Fig. 154.—Osseous Ankylosis of Femur and Tibia in position of flexion.
Ankylosis is the term applied when impaired mobility results from changes involving the articular surfaces. It is frequently combined with contracture. Three anatomical varieties of ankylosis are recognised—(a) The fibrous, in which there are adhesions between the opposing surfaces, which may be in the form of loose isolated bands of fibrous tissue, or may bind the bones so closely together as to obliterate the cavity of the joint. The resulting stiffness, therefore, varies from a mere restriction of the normal range of movement, up to a close union of the bones which prevents movement. Fibrous ankylosis may follow upon injury, especially dislocation or fracture implicating a joint, or it may result from any form of arthritis. (b) Cartilaginous ankylosis implies the fusion of two apposed cartilaginous surfaces. It is often found between the patella and the trochlear surface of the femur in tuberculous disease of the knee. The fusion of the cartilaginous surfaces is preceded by the spreading of a vascular connective tissue, derived from the synovial membrane, over the articular cartilage.
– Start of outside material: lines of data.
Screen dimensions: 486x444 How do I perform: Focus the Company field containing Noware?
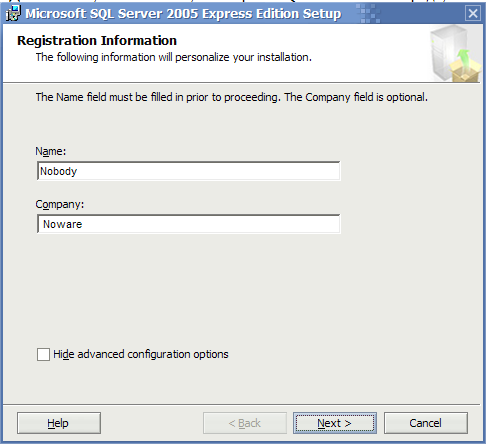click(x=189, y=224)
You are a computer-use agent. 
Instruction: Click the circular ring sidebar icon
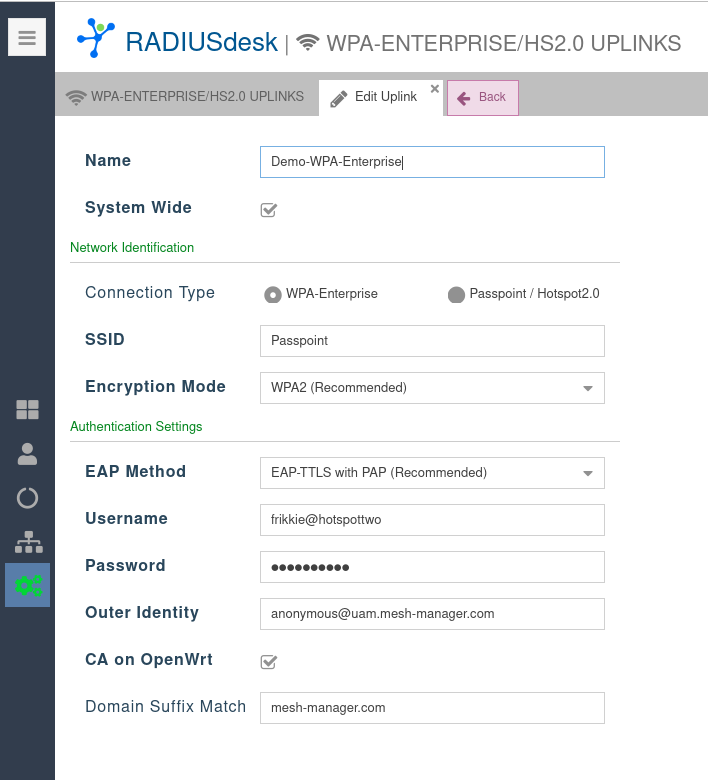[27, 498]
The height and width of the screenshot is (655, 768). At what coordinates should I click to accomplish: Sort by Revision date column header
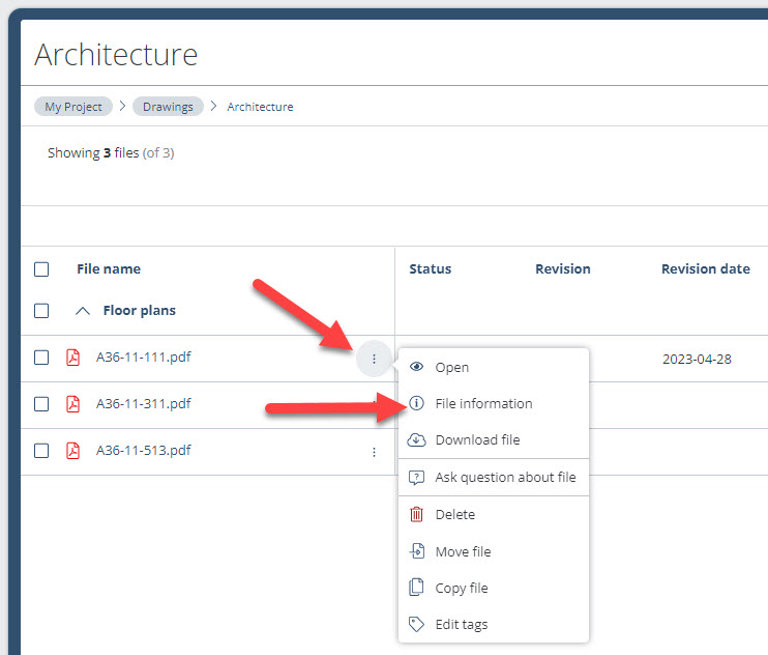click(705, 269)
Clinically, it is associated with absolute immobility, (c) Bony ankylosis or synostosis is an osseous union between articulating surfaces ([Figs. 154] and [155]). It may follow upon fibrous or cartilaginous ankylosis, or may result from the fusion of two articular surfaces which have lost their cartilage and become covered with granulations. In the majority of cases it is to be regarded as a reparative process, presenting analogies with the union of fracture.
The term arthritis ossificans has been applied by Joseph Griffiths to a condition in which the articular surfaces become fused without evident cause.
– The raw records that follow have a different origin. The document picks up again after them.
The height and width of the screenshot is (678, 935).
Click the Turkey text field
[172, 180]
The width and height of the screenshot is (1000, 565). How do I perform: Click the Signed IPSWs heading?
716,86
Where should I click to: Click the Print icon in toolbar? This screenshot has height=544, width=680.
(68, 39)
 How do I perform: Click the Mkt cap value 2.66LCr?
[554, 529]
The occurrence of ankylosis in a joint before the skeleton has attained maturity does not appear to impair the growth in length of the bones affected; ankylosis of the temporo-maxillary joints, however, greatly impairs the growth of the mandible. When there is arrest of growth accompanying ankylosis, it usually depends on changes in the ossifying junctions caused by the original disease.
To differentiate by manipulation between muscular fixation and ankylosis, it may be necessary to anæsthetise the patient. The nature and extent of ankylosis may be learned by skiagraphy; in osseous ankylosis the shadow of the two bones is a continuous one. In fibrous as contrasted with osseous ankylosis mobility may be elicited, although only to a limited extent; while in osseous ankylosis the joint is rigidly fixed, and attempts to move it are painless.
Fig. 155.—Osseous Ankylosis of Knee in the flexed position following upon Tuberculous Arthritis.